Anticipating Advent | Bishop Kevin Allen
Dear Friends,
The candlelit Cathedral vigil for peace was dutifully kept . . Anticipation. Children peek into Christmas display windows . . . Anticipation. The Bangladesh rice paddy workers keep alert for the church bell announcing a Eucharist - the first in thirty years . . . Anticipation. A mother feverishly prepares for the holidays just in case the prodigal child makes it home this year. . . Anticipation. He opens the letter from yet another personnel office to know if his two-year unemployment will end. . . Anticipation. The young man's head is caressed as he wondrously listens to the life within his wife's womb. . . Anticipation. Readings were debated in the Temple, wise men watched the heavens, stories of promise were retold around the fires, and prayers were raised to God. . . Anticipation of Advent.
We all know advents: the anticipation of and preparation for a "coming" which will alter our lives. Even when they portend good things, they elicit a variety of reactions: joy, fear, hope, anxiety, security, chaos, peace.

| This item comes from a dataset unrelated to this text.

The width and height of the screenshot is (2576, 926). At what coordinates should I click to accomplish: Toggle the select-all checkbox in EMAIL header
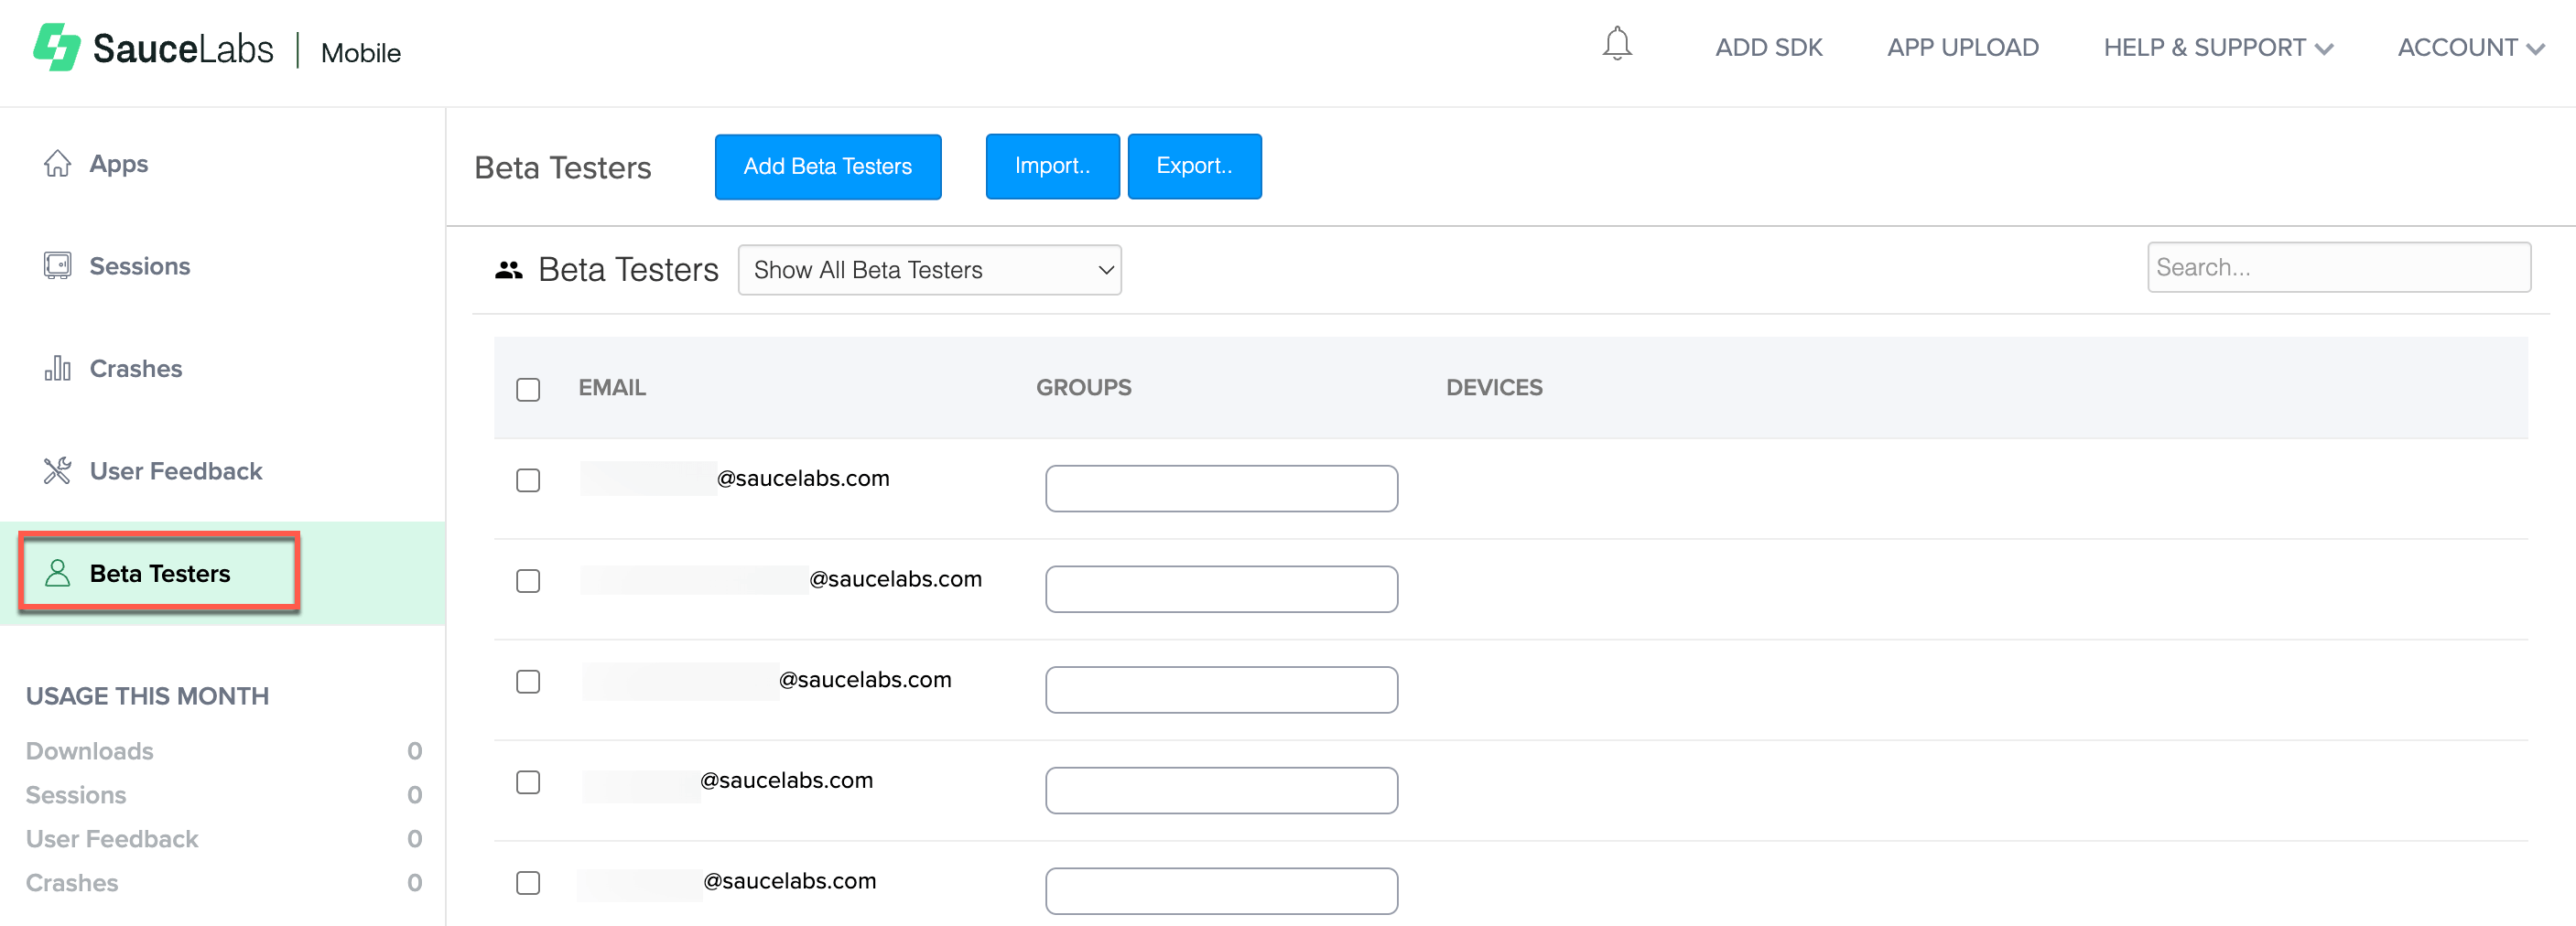[528, 389]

In a symbolic way, the season of Advent is by nature, trinitarian. It is the season of coming, when, as Madeleine L'Engle wrote, "...chronological time opens up and we can see simultaneously Christ's `earthly coming to a manger in Bethlehem; his coming to each of us by faith in our hearts; and the anticipation of the future Day of the Lord; his coming again in glory.'"
Israel’s longing for the Messiah
Christ in our midst today.
Christ’s promise to Come again.
Which sounds very familiar to us from our 2019 Book of Common Prayer Holy Eucharist liturgy:
Christ has died
Christ is Risen
Christ will come again.
Anticipations, however, can also be distracting; the irony of the ‘Christmas rush’ symbolizes this all too well. We might become so focused on the celebration that we forget about and even ignore the guest of honor who is standing right next to us throughout these preparations. Or we may become too focused on our ministries resulting in a spiritual imbalance. The temptation for misdirection of focus is increasingly evidenced in secular society where widespread promotion of and preference for unsatisfying substitutes fall short of God’s desire and design leaving one disappointed and disillusioned.
Leslie Wilder wrote:
Sin “is the impulse to crowd God out of life and to fill that vacancy with something other than God...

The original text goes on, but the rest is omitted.